Myeloid cells have been reported to precede T cell cardiac infiltration in response to cardiac pressure overload. Because CD43 is also expressed in myeloid cells, we next analyzed the presence of CD11b+ myeloid cells in Sham and TAC hearts from WT and CD43−/− mice. Immunohistochemistry was performed to visualize and quantify infiltrating CD11b+ in LV cross sections (Figures 4A,B). We found that infiltration of CD11b+ cells was similarly increased both in WT and CD43−/− mice in response to TAC. Myeloid cell CD43 has been reported to modulate macrophage function in the context of atherosclerosis. Thus, we hypothesized that monocytes from WT and CD43−/− were phenotypically different. We focused on the monocyte pro-inflammatory phenotype and tested this hypothesis in vitro using BM-derived monocytes from CD43−/− and WT mice in in vitro conditions that induce polarization toward the type-2 anti-inflammatory macrophages (also known as M2) that express Arg-1, or toward type-1 pro-inflammatory macrophages (also known as M1) expressing iNOS. LPS induced similar transformation of WT and CD43−/− BM-derived monocytes toward M1 macrophages, using iNOS as a readout (Figure 4C), indicating that CD43 does not contribute to pro-inflammatory macrophage transformation in vitro. In contrast, IL-4 treatment resulted in increased Arg-1 expression in CD43−/− monocytes compared to WT monocytes, supporting that CD43 prevents the formation of anti-inflammatory M2 macrophages in M2 polarizing conditions in vitro (Figure 4D).

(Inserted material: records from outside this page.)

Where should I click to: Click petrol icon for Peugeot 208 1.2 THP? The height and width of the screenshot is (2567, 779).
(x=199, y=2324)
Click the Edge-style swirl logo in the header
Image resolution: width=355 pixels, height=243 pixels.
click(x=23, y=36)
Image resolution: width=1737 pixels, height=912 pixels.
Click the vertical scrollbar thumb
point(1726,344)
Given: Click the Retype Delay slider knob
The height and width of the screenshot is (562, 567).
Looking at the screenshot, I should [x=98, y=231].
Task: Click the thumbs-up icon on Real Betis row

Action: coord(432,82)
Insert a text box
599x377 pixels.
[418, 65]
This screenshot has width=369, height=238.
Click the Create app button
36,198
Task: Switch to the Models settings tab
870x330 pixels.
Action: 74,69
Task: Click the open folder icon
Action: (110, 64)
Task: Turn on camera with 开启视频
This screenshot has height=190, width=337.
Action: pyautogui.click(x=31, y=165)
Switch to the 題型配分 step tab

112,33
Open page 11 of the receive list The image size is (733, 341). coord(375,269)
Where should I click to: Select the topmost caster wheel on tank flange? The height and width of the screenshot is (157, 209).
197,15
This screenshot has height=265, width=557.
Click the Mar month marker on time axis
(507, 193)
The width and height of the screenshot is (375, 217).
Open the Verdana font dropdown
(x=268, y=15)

The pro-inflammatory cytokine TNF-α, which can be released by pro-inflammatory macrophages, was also similarly increased in the hearts of WT and CD43−/− mice in response to cardiac pressure overload, compared to Sham controls, suggesting that CD43 does not contribute to cardiac TNF-α expression in experimental HF (Figure 4E). A characteristic of pro-inflammatory cardiac infiltrating myeloid cells is the production of the chemokine CXCL10, which is a potent chemoattractant for Th1 cells and is mainly secreted by immune cells (Ngwenyama et al., 2019; Anastasiou et al., 2021). Given the striking decrease of CD4+ T cells in the CD43−/− TAC hearts, we next investigated cardiac CXCL10 expression. We found that cardiac CXCL10 expression was reduced in CD43−/− mice compared to WT mice in response to cardiac pressure overload induced by TAC (Figure 4F). Taken together, these data indicate that CD43 does not contribute to CD11b+ myeloid cell infiltration to the heart after TAC yet it modulates cardiac CXCL10 expression in response to TAC in vivo, and contributes to anti-inflammatory M2 macrophage differentiation in in vitro polarizing conditions.